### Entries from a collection
· · · ·
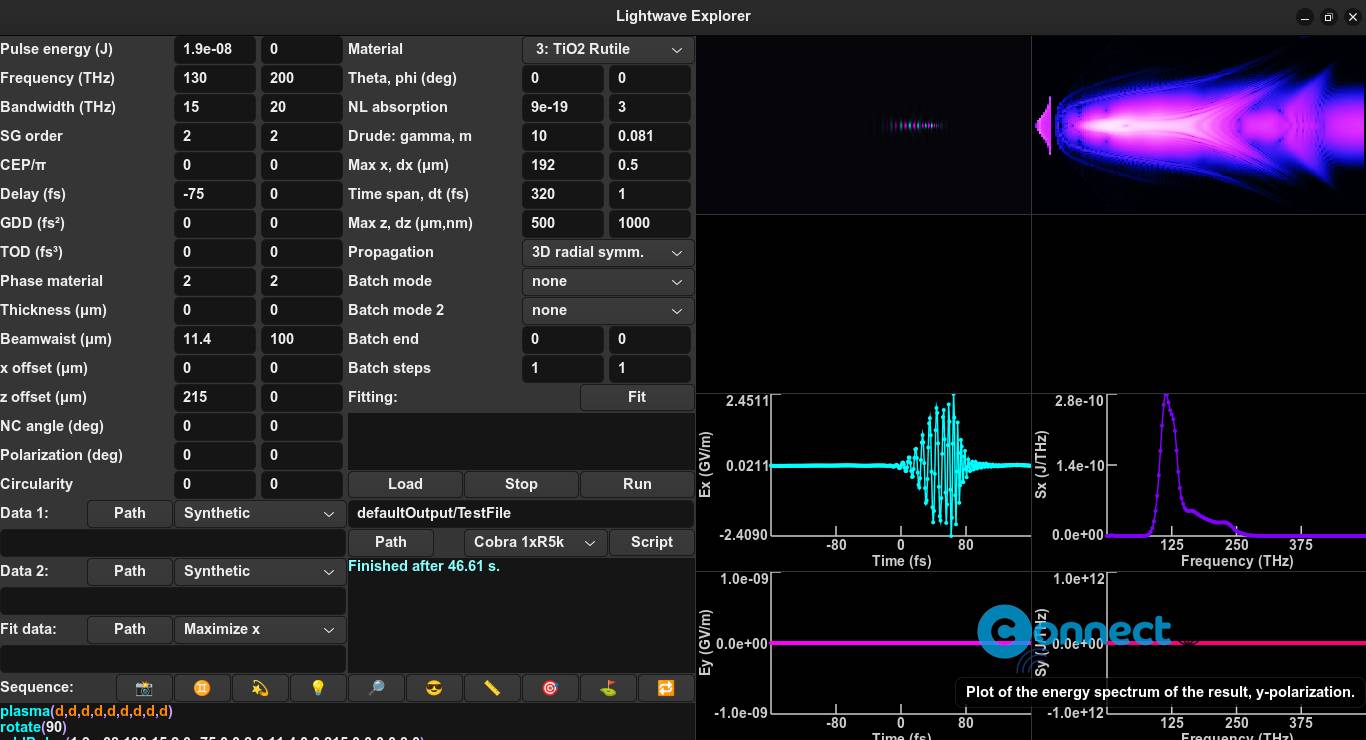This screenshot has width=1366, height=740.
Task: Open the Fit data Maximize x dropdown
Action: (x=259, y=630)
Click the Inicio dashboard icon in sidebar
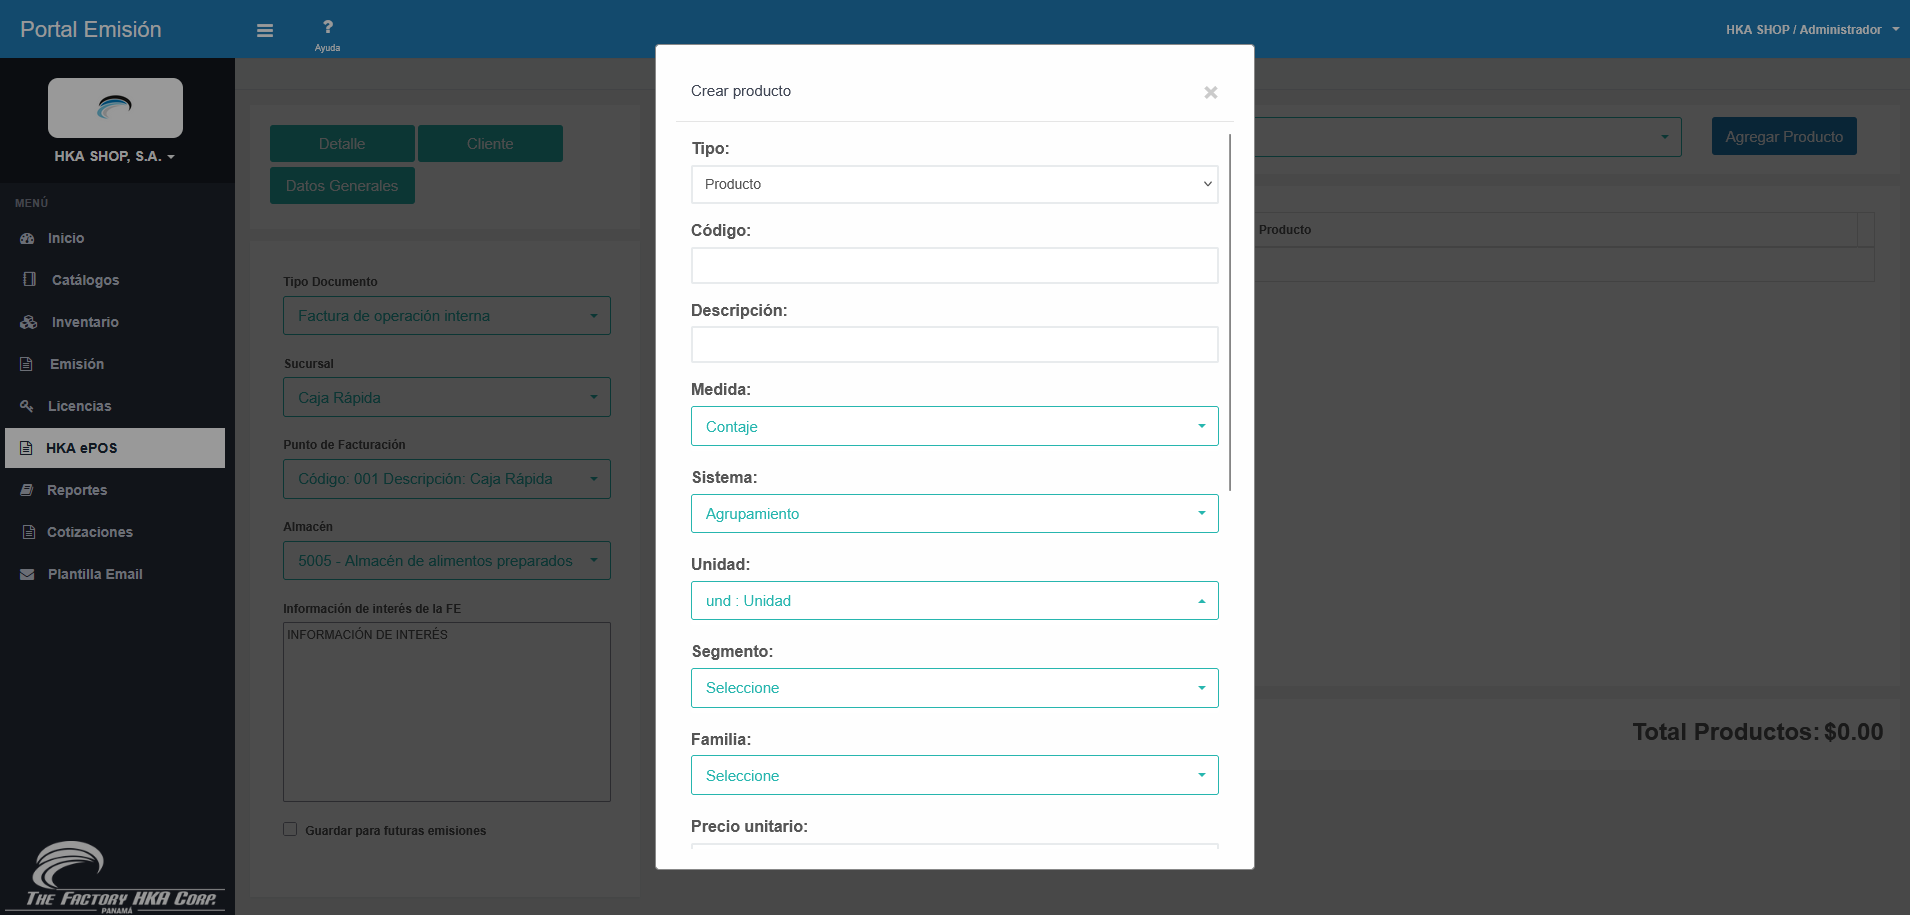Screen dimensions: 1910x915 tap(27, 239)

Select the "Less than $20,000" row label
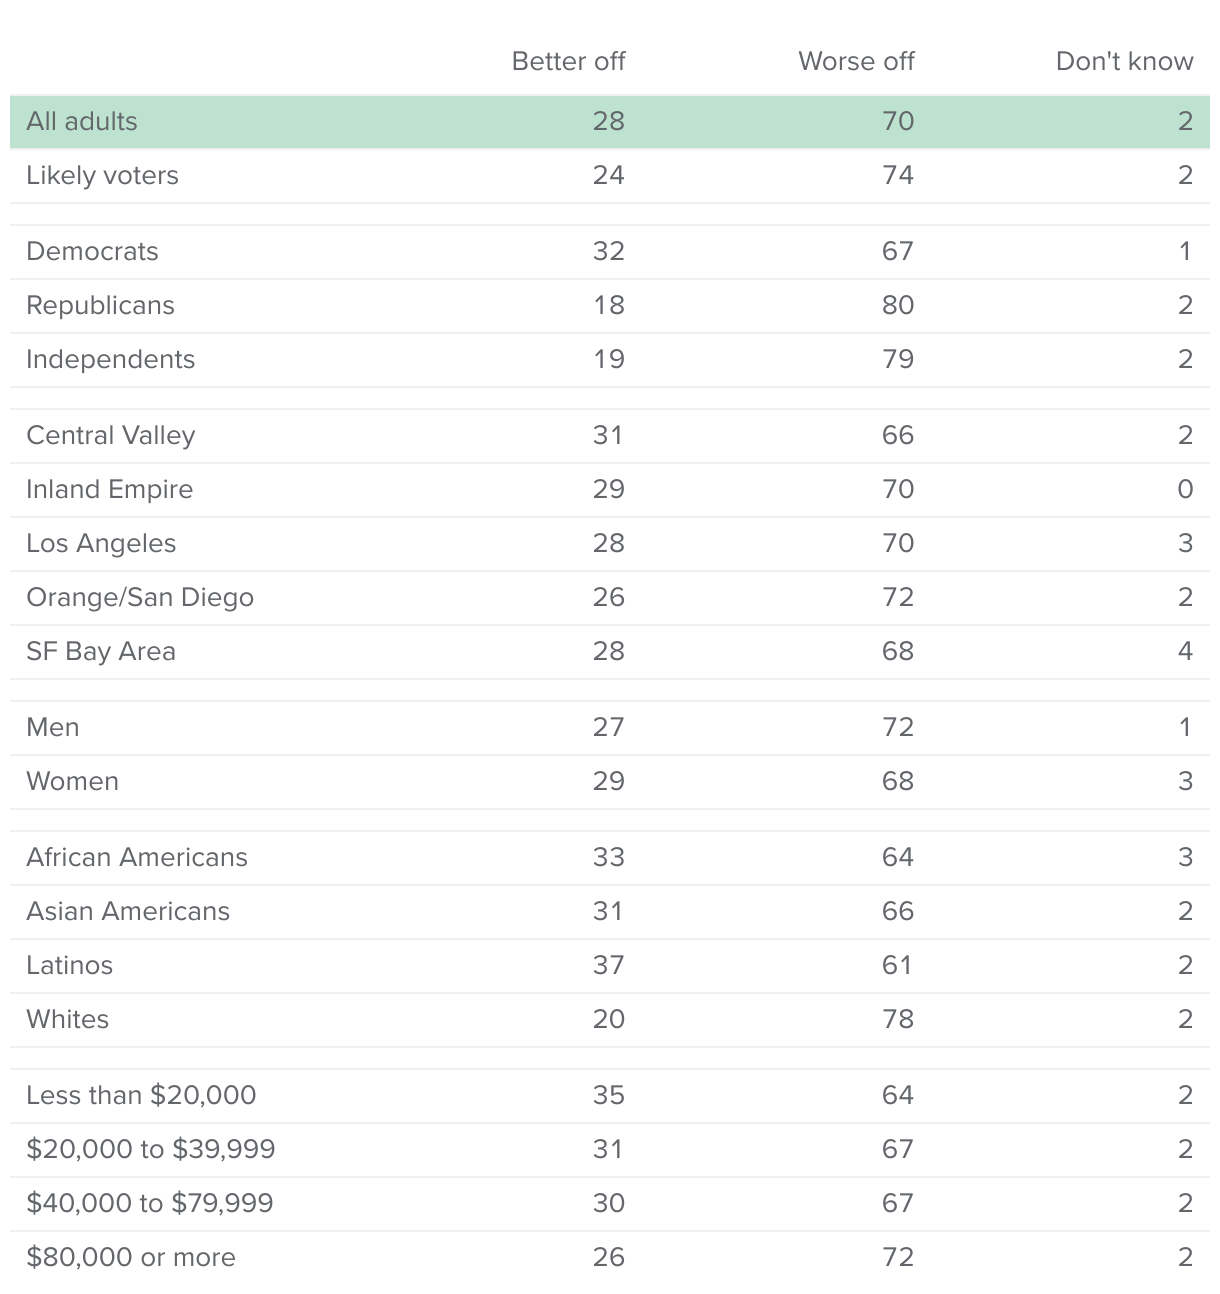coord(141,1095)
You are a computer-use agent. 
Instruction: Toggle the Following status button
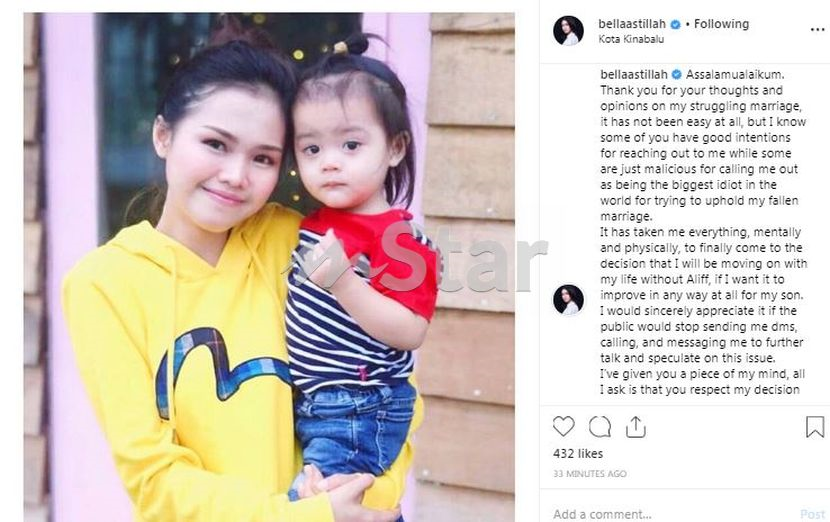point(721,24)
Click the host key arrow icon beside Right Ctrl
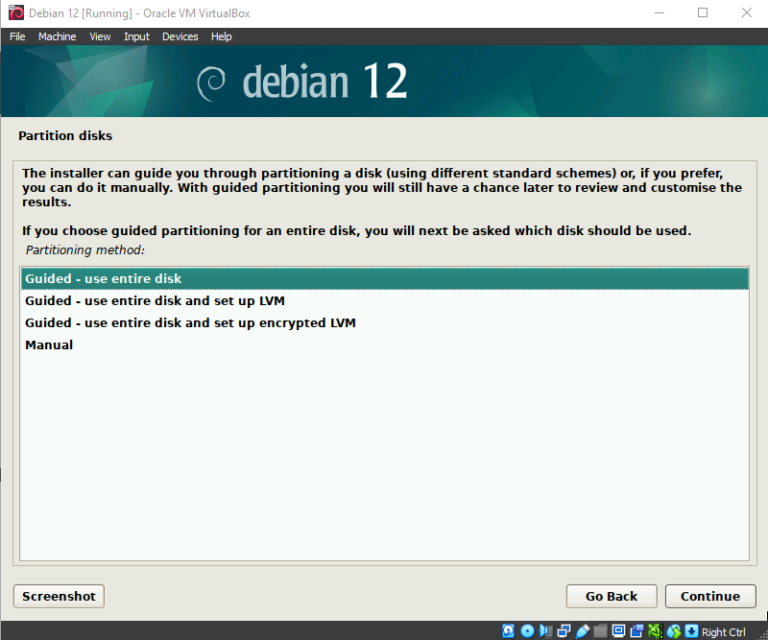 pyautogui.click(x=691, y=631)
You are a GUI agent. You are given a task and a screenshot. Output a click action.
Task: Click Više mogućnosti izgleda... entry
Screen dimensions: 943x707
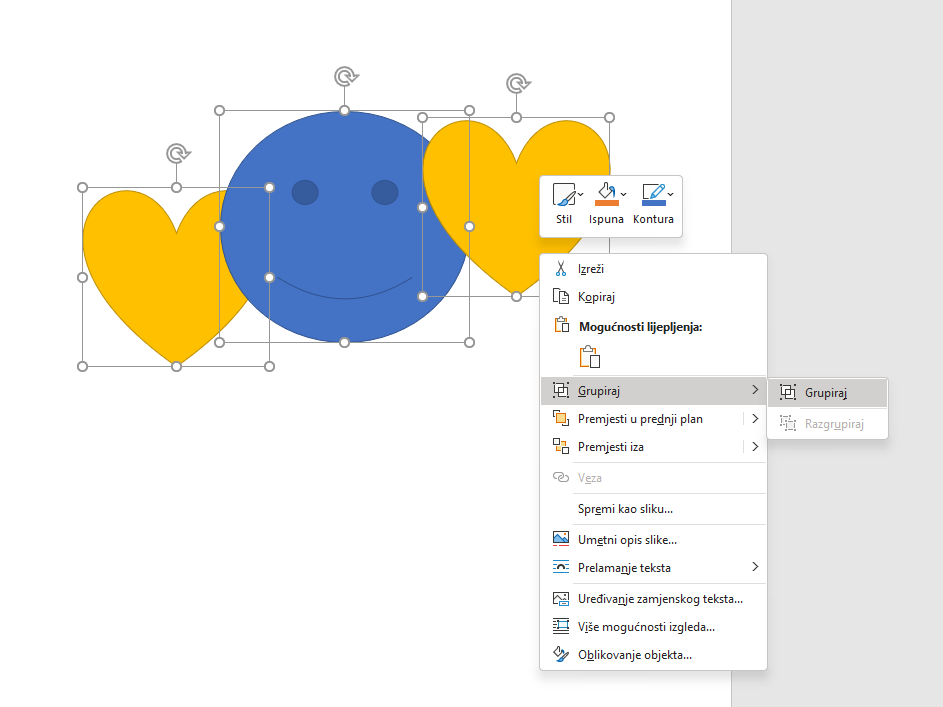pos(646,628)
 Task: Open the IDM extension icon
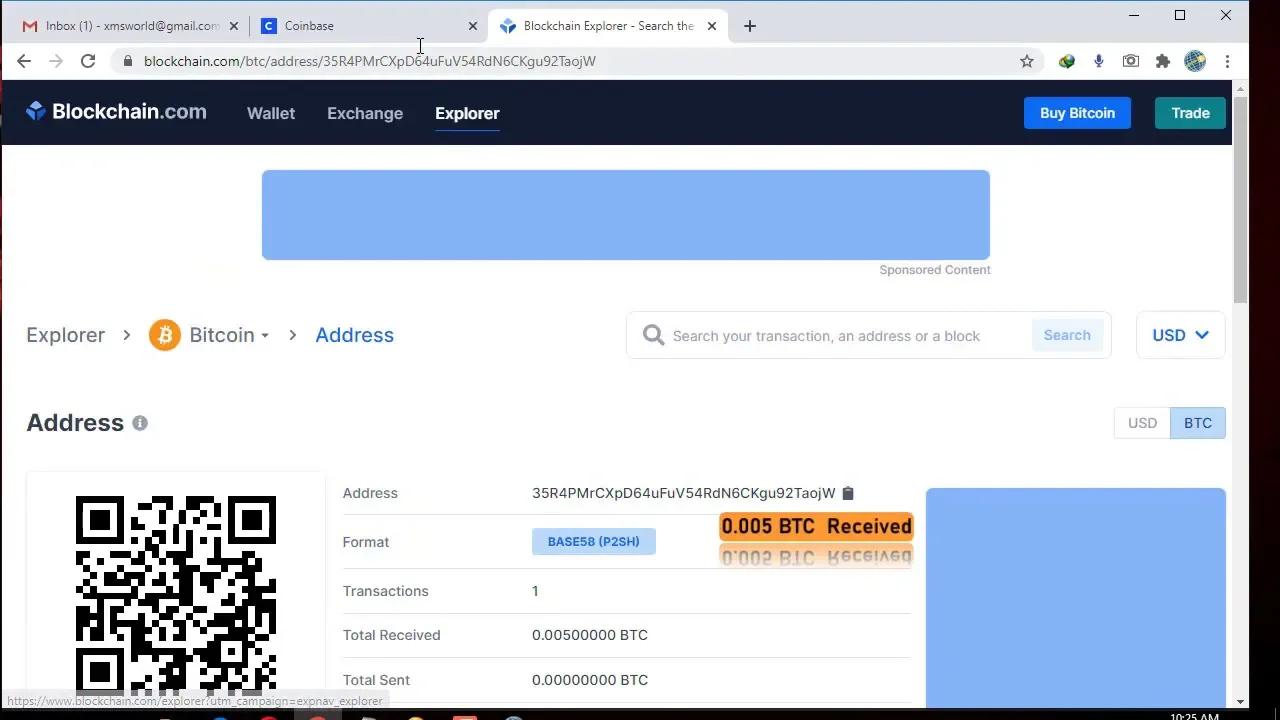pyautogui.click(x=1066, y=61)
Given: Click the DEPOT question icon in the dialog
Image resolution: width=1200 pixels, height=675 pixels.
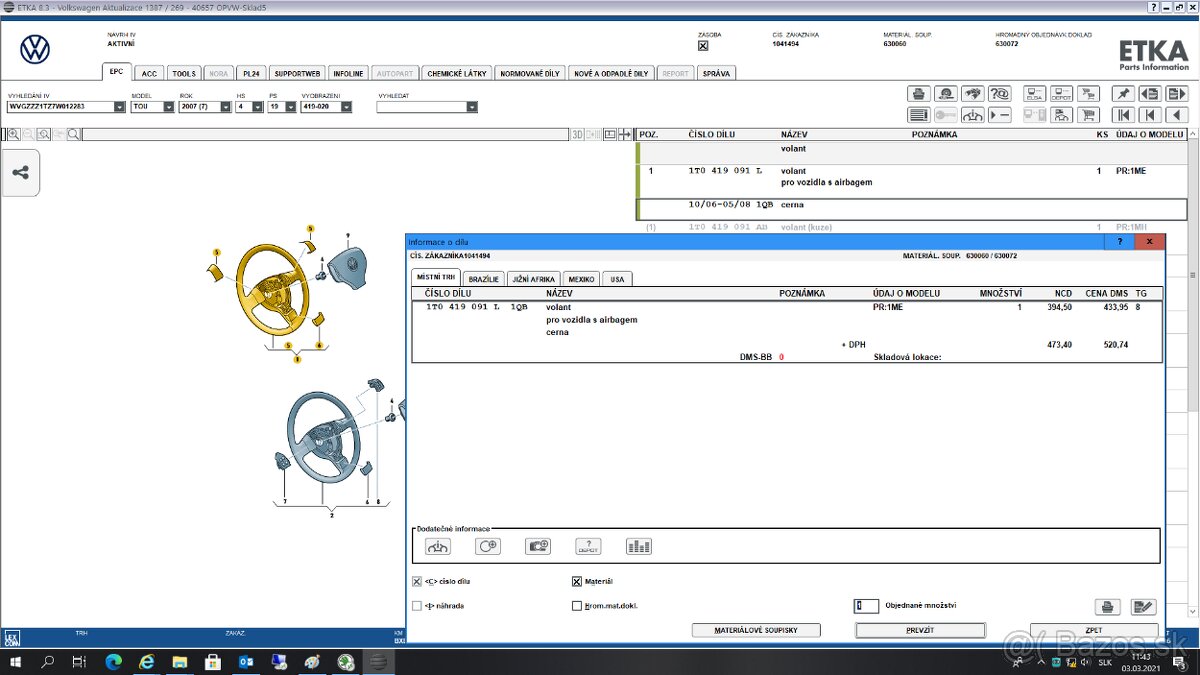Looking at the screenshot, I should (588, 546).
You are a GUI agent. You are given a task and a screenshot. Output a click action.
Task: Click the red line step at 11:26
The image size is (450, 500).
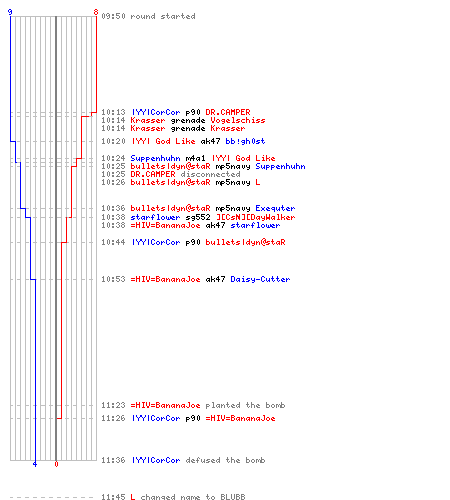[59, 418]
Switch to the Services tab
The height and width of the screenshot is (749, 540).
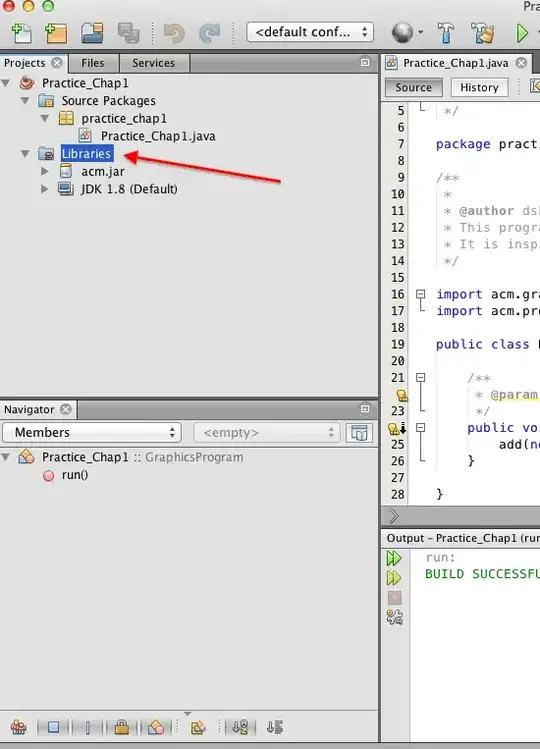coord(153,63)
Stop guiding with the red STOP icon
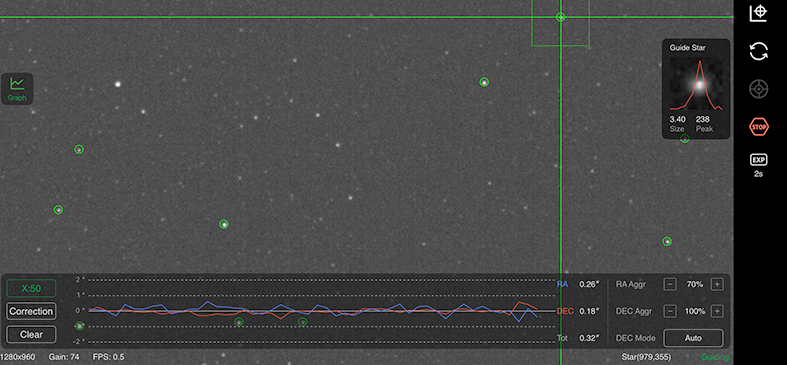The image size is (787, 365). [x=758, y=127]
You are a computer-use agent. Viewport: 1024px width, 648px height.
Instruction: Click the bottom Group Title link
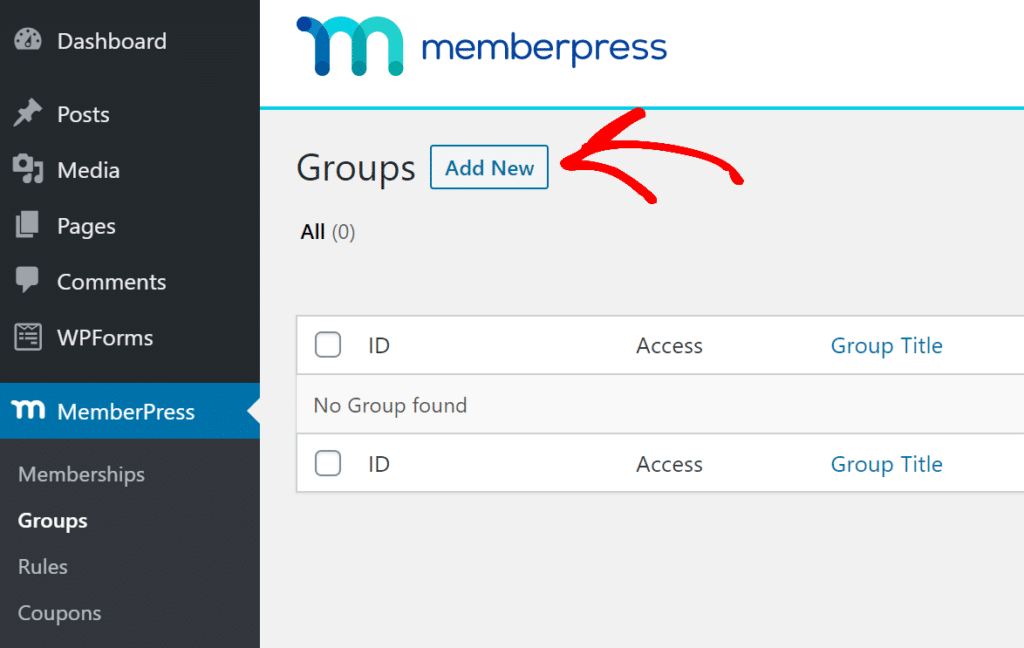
· · · ·
### OBJECTIVE
Swap "Toggle" for "Press" in the items from the beginning through the line containing "Looking at the", keeping everything else the same and leaving the pictures out of your answer.

### WRITTEN ANSWER
This screenshot has width=1366, height=740.
Task: Open the Fit data Maximize x dropdown
Action: (x=259, y=630)
Click the Inicio dashboard icon in sidebar
Screen dimensions: 1910x915 tap(27, 239)

Select the "Less than $20,000" row label
coord(141,1095)
You are a computer-use agent. 
Instruction: Press the Following status button
point(721,24)
Click the host key arrow icon beside Right Ctrl
 pyautogui.click(x=691, y=631)
You are a GUI agent. You are given a task and a screenshot. Output a click action.
Task: Click Više mogućnosti izgleda... entry
Screen dimensions: 943x707
pos(646,628)
 Task: Open the IDM extension icon
pyautogui.click(x=1066, y=61)
Given: Click the DEPOT question icon in the dialog
Image resolution: width=1200 pixels, height=675 pixels.
Looking at the screenshot, I should (588, 546).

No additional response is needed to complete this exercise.